Da eine Rückgewinnung der Lösemittel aus der Amazone-Lackiererei aufgrund der heterogenen Mischung in der Abluft nicht möglich war, entschied man sich für eine Rotamill-Oxidator-Anlage. Die Abluft wird zunächst zyklisch durch eine Kammer mit Keramik-Wärmespeicher geleitet und dabei auf Reaktionstemperatur erhitzt. In der anschließenden Brennkammer erfolgt dann bei Temperaturen von bis zu 850 Grad Celsius die vollständige Oxidation der Schadstoffe. Die so gereinigte Luft erwärmt in einer nachgeschalteten Kammer eine weitere Wärmespeichermasse.

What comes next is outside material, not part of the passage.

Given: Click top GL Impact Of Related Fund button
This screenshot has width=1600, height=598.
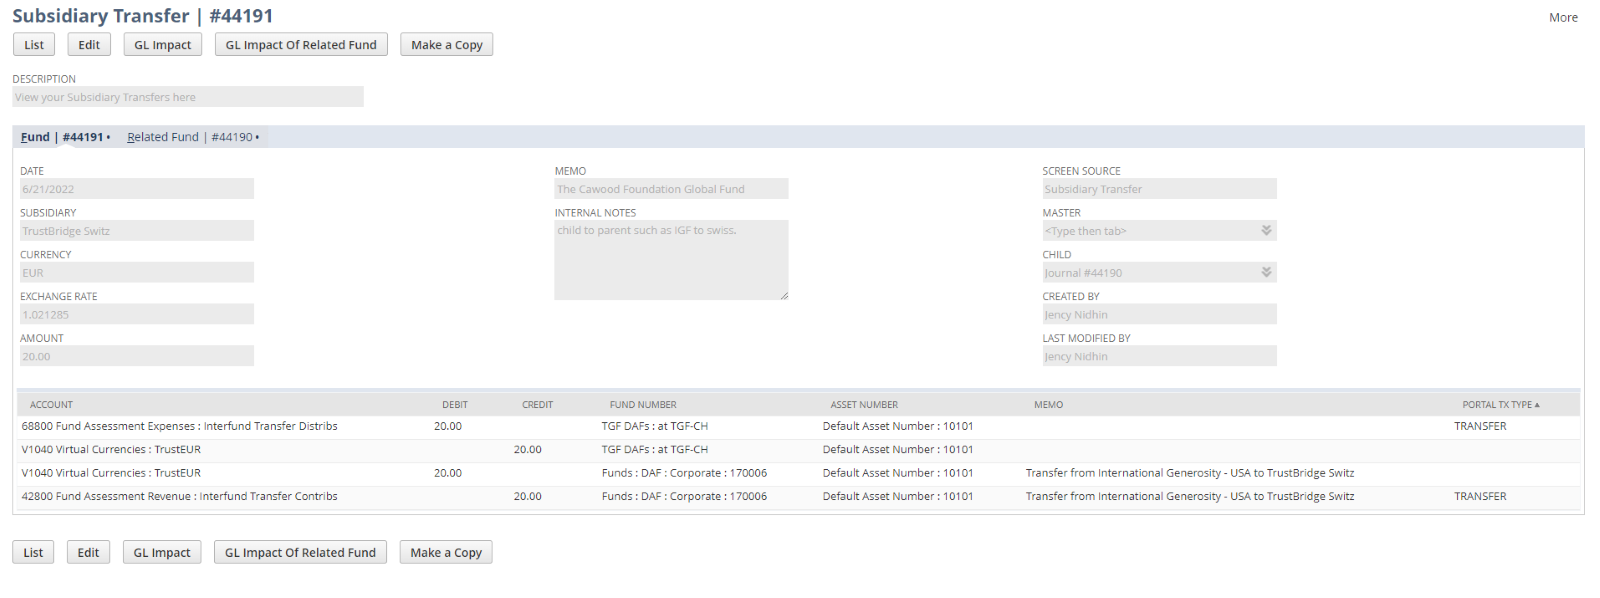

Über 95 Prozent der eingesetzten Energie verbleiben somit in der Anlage und werden durch zyklisches Umschalten der Kammern in den internen Energiekreislauf zurückgeführt. Bei der Verbrennung der Lösemittel wird zusätzliche Wärme freigesetzt. Somit kann die Anlage längere Zeit, mitunter mehrere Tage, komplett ohne zusätzlichen Brennstoff betrieben werden.
Ein frequenzgeregelter Ventilator saugt die Luftmenge in Abhängigkeit von der Lösemittelkonzentration und den Emissionen ab. So arbeitet die Anlage automatisch gesteuert immer im optimalen Leistungsbereich. Sämtliche Betriebsdaten werden am Arbeitsplatz von Volker Osterloh sowie einem weiteren Terminal bei der Schichtleitung auf einem Monitor angezeigt. Die Bedienung und Überwachung der Anlagenfunktion ist so aus der Ferne möglich.
Sauber und leise
Seit Ende des Jahres 2007 arbeitet die Reinigungsanlage in Hude. Sie wurde auf die Gebäudemaße hin konstruiert. Weiterer Vorteil ist der geräuscharme Betrieb. „Das war ein weiteres wichtiges Argument zugunsten dieser Technologie“, kommentiert Volker Osterloh. „Wir liegen in unmittelbarer Nähe von Wohnbebauung. Das gute Verhältnis zu unseren Nachbarn ist uns wichtig. Natürlich können wir uns nicht unsichtbar machen, aber die Minimierung sämtlicher Emissionen hat hohe Priorität bei allen Erweiterungs- und Modernisierungsmaßnahmen.“ Auch bei den Schadstoffemissionen glänzt die Flüsteranlage. Die Reingaswerte liegen 80 Prozent unter den in der TA-Luft geforderten Grenzwerten.